What you have to do —
Reproduce the lines from the one containing "2015 (84, 25)" to the one containing "2002-Summer-Fishing-Photos (30, 214)", both included, with no changes.

Working data —
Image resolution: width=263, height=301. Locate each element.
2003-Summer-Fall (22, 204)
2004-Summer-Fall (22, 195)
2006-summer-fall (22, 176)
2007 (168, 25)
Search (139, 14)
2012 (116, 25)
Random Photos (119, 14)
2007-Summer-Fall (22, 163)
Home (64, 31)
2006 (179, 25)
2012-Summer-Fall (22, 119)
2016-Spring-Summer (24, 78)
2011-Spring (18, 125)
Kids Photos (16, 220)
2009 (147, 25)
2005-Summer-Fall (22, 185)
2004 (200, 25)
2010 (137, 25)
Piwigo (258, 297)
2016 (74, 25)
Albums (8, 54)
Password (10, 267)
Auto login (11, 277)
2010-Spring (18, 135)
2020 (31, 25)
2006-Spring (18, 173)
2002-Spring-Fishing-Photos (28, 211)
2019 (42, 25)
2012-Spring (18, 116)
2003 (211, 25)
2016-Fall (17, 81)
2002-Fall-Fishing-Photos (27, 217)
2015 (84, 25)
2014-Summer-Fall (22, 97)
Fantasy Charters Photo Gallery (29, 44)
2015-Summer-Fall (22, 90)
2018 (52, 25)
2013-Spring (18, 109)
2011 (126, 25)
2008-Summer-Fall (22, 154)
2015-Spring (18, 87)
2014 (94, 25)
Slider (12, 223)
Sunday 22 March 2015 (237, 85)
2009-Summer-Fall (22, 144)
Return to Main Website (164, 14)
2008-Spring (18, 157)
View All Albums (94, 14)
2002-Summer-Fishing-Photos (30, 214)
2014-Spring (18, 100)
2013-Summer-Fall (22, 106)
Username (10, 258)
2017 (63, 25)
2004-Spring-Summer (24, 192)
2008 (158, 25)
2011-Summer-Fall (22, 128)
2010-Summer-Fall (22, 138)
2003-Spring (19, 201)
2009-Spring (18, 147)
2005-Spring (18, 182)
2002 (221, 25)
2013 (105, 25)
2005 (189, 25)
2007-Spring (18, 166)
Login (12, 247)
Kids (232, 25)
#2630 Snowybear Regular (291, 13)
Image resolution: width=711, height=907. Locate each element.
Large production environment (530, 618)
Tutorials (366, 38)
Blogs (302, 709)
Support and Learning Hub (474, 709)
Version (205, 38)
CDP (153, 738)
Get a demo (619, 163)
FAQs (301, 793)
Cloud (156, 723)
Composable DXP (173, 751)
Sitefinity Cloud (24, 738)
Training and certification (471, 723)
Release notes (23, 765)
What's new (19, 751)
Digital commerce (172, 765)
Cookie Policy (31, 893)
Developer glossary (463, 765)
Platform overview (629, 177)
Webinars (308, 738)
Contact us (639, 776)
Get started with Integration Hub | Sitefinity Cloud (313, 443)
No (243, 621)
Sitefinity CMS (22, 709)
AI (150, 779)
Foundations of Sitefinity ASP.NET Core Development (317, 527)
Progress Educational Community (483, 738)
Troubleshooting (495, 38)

Output —
2015 (84, 25)
2014-Summer-Fall (22, 97)
Fantasy Charters Photo Gallery (29, 44)
2015-Summer-Fall (22, 90)
2018 (52, 25)
2013-Spring (18, 109)
2011 (126, 25)
2008-Summer-Fall (22, 154)
2015-Spring (18, 87)
2014 (94, 25)
Slider (12, 223)
Sunday 22 March 2015 (237, 85)
2009-Summer-Fall (22, 144)
Return to Main Website (164, 14)
2008-Spring (18, 157)
View All Albums (94, 14)
2002-Summer-Fishing-Photos (30, 214)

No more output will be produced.